Wir kamen am Südbahnhof von Guangzhou an, der so groß ist wie der Hamburger Flughafen und über 25 Gleise für Schnellzüge beherbergt. Nach unserer Ankunft testeten wir mal den Ticketschalter für unsere Weiterfahrt am nächsten Tag, um die teure Bearbeitungsgebühr für Zugbuchungen von Trip.com von teilweise 20% des Ticketpreises zu sparen. Bei der vollen Ticketschalterhalle trafen wir auch alle Ausländer in Guangzhou an, die ebenfalls ein Ticket kaufen. Im Bahnhof selber verteilen sich die offensichtlichen Touristen meistens sehr unter den vielen, vielen, reisenden Chinesen. Es war recht schmerzhaft zwanzig Minuten mit vollem Gepäck in der Schlange zu stehen, da unsere Backpacks inzwischen an die 30 Kilogramm wiegen inkl. 3 Anzüge, Fernglas, Schnorchel Equipment, Wanderschuhen, Wanderstöcken und all den anderen Accessoires, die wir dabeihaben.
Schließlich waren wir dran und es klappte am Schalter besser als gedacht. Die Frau sprach etwas Englisch und verstand sogar, dass in Franzis Passnummer eine „0“ und kein „O“ steht. Das hatte bei unserer ersten Zugfahrt in China noch Probleme bereitet. Wir sparten am Ende 3€ Bearbeitungsgebühr- mehr aber auch nicht. Es wäre wohl unterm Strich angenehmer gewesen online zu buchen zumindest wenn der Ticketschalter so voll ist wie in Guangzhou Süd. Eine weitere Möglichkeit wäre der Kauf über die Website von China Railway direkt, aber ich habe gehört, dass die Seite keine Ausländischen Bezahlkarten annimmt.

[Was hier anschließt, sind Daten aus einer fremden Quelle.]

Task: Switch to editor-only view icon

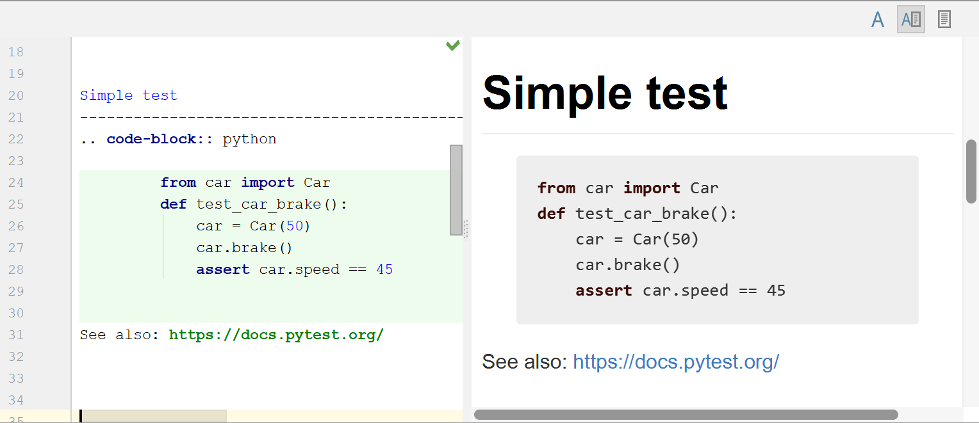Action: (x=878, y=20)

Wir gingen nun weiter mit dem schweren Gepäck zur U-Bahn und es war eine Wanderung von mindestens zehn Minuten. Wir hatten eine Unterkunft in der Nähe des Bahnhofs gebucht, da wir von dort auch am nächsten Tag weiterreisen wollten. Das Zentrum von Guangzhou wiederum lag über eine Stunde mit der Metro entfernt bzw. mehr als zehn Kilometer. Die Stadt verteilt sich über die Fläche eines riesigen Flussdeltas. Unsere Metro, mit der wir zwei Stationen fuhren, gehört zum Metrosystem Foshan und nicht Guangzhou. Man kann aber übergreifende Tickets für Fahrten bezahlen. Es kostete 25 Cent für die zwei Stationen, die wir fuhren.

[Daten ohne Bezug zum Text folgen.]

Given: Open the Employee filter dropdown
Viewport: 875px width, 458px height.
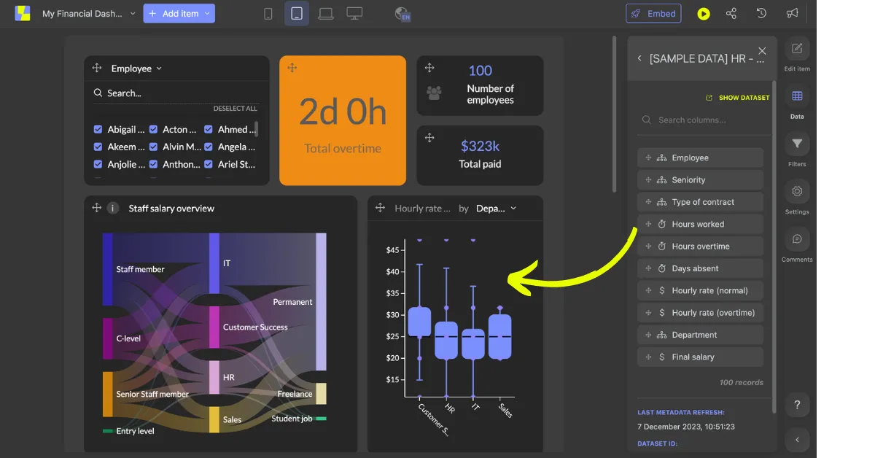Looking at the screenshot, I should click(136, 69).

Die Metro ist wie die Tube in London, aber noch sauberer und neuer. Es liegen alle Informationen, die man benötigt auch in Englischer Sprache vor und man kann schnell und komfortabel reisen. Etwas anstrengend aber in China normal ist der Sicherheitscheck vor der Fahrt mit der U-Bahn, bei dem wir erneut die Backpacks und Rucksäcke durch einen Scanner schieben mussten wie schon vor der Schnellzugfahrt.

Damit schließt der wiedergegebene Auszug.